2026 HDHP Thresholds
The IRS sets the rules for what counts as an HDHP. For 2026, a plan qualifies if it meets these thresholds: minimum deductible of $1,700 for self-only coverage ($3,400 for family), and a maximum out-of-pocket limit of $8,500 for self-only ($17,000 for family). These numbers are adjusted for inflation each year.
The HSA Advantage
The real selling point of an HDHP is HSA eligibility. A Health Savings Account gives you a triple tax benefit: contributions are tax-deductible, the money grows tax-free, and withdrawals for qualified medical expenses are tax-free. No other account in the tax code offers all three.
For 2026, HSA contribution limits are $4,400 for self-only coverage and $8,750 for family coverage. If you're 55 or older, you can add an extra $1,000. The money rolls over year to year with no expiration, and you can invest it like a retirement account. Some people use HSAs primarily as a long-term savings vehicle, paying current medical costs out of pocket and letting the HSA balance grow.
The Downsides
The obvious problem: you pay more upfront. The average single HDHP deductible is about $2,927 compared to $1,523 for a PPO. If you get sick early in the year, you could owe thousands before insurance covers anything beyond preventive care.

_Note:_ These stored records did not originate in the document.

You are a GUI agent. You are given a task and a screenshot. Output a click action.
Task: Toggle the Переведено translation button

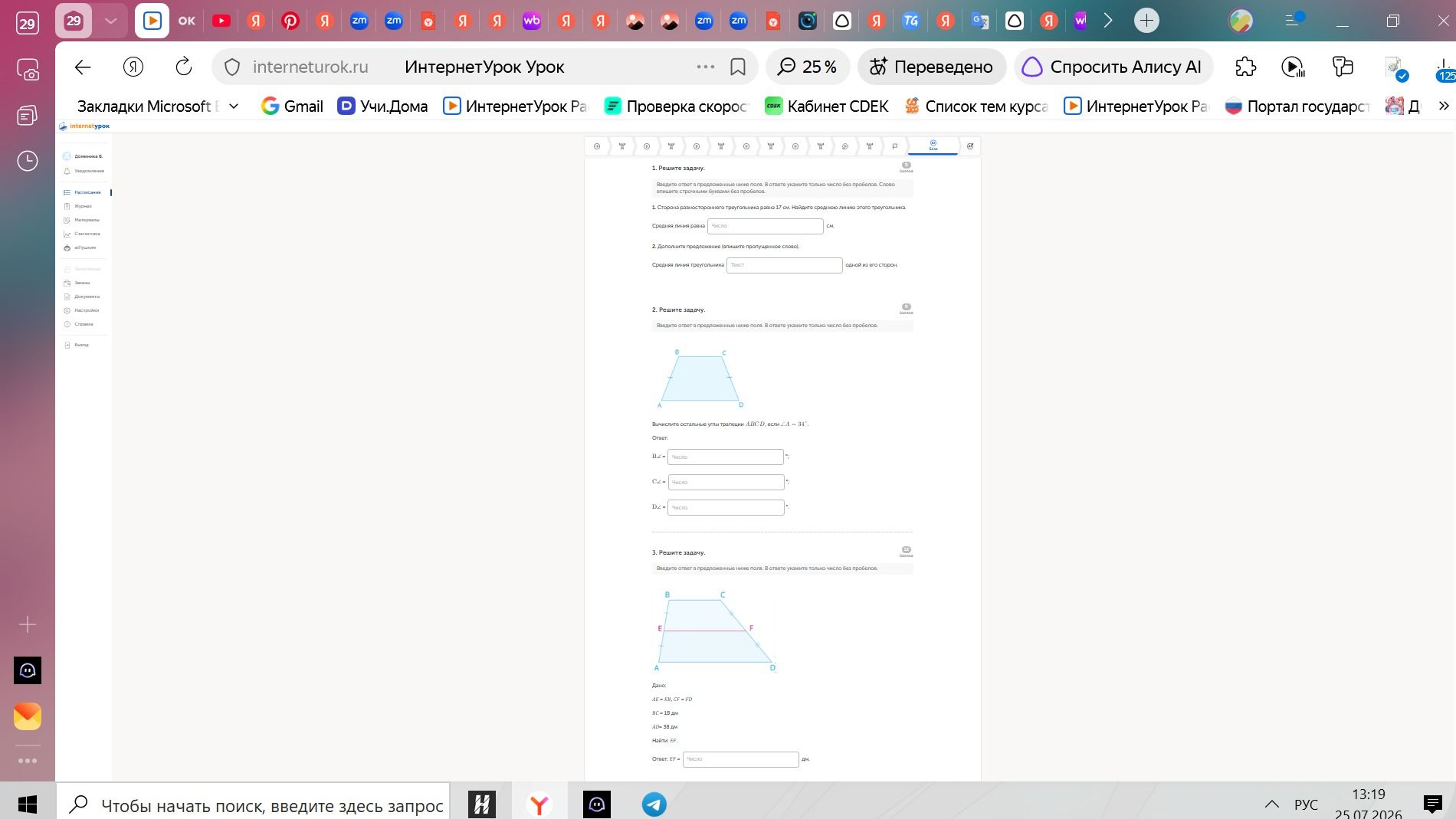(x=931, y=67)
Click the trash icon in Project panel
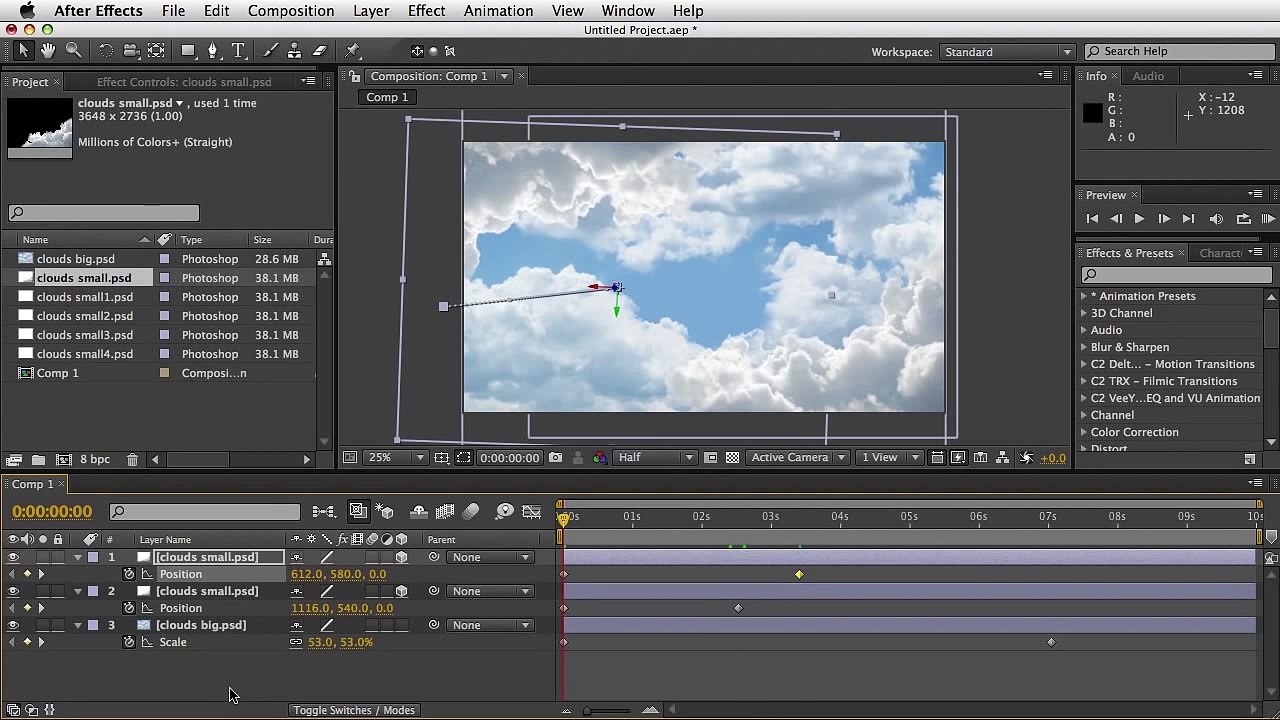Image resolution: width=1280 pixels, height=720 pixels. [132, 459]
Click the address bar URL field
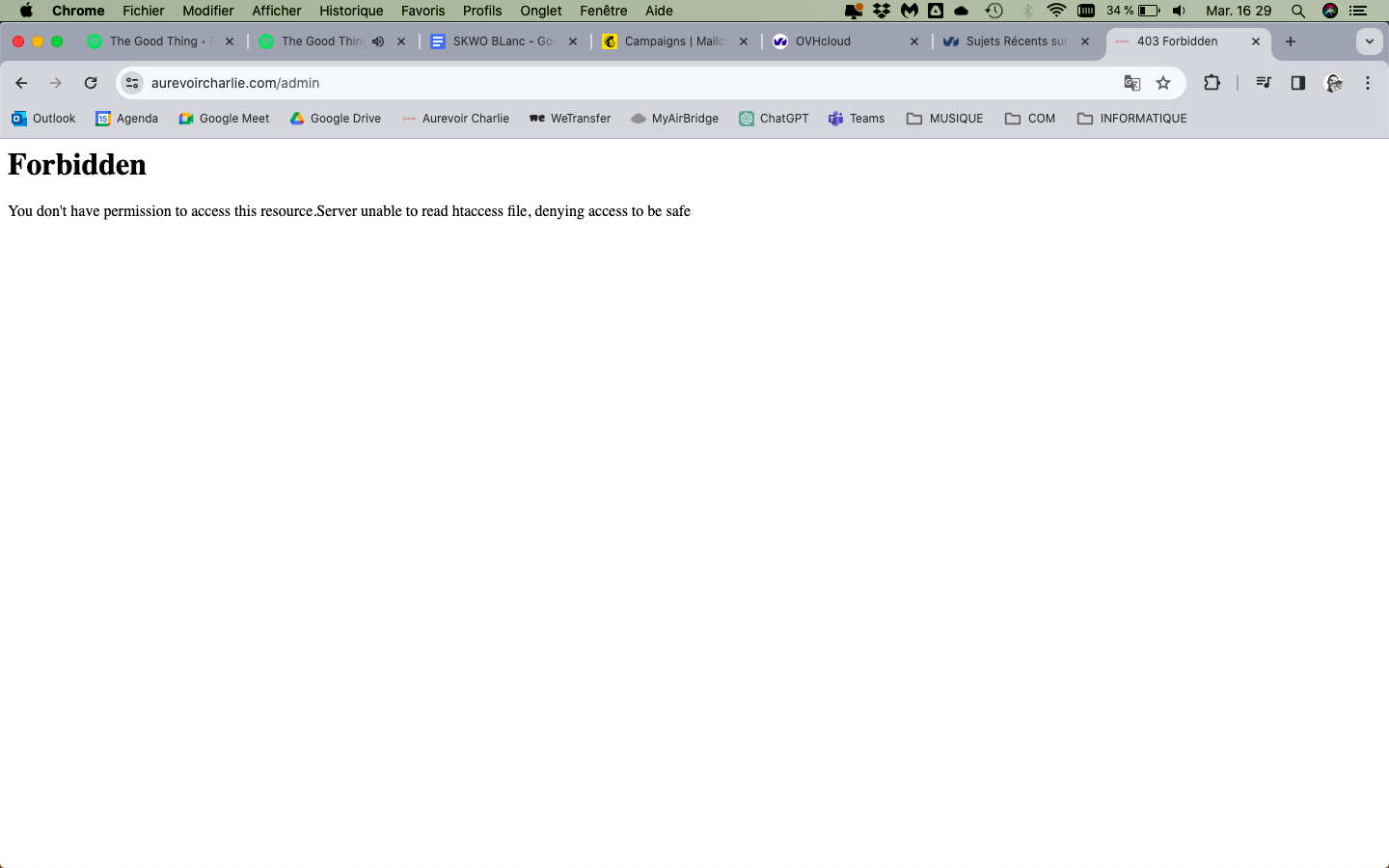This screenshot has width=1389, height=868. pyautogui.click(x=579, y=83)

Research consistently shows that people on HDHPs delay or skip care more often than those on traditional plans. If that leads to a missed diagnosis or a condition getting worse, the plan's lower premiums don't mean much.
When an HDHP Makes Sense
HDHPs work best if you're in good health and don't expect significant medical expenses, if you can afford to cover the deductible if something unexpected happens, if you want to maximize tax savings through an HSA, or if you're young and see HDHPs as a way to build long-term medical savings. They're a poor choice if you have chronic conditions requiring frequent care, expensive prescriptions, or if an unexpected $2,000 to $3,000 bill would strain your budget.
Preventive Care Is Still Free
Even with a high deductible, preventive care is covered at 100% before the deductible. This is required by both the ACA and IRS rules for HSA-eligible HDHPs. Annual checkups, vaccines, and recommended screenings cost you nothing as long as you use an in-network provider.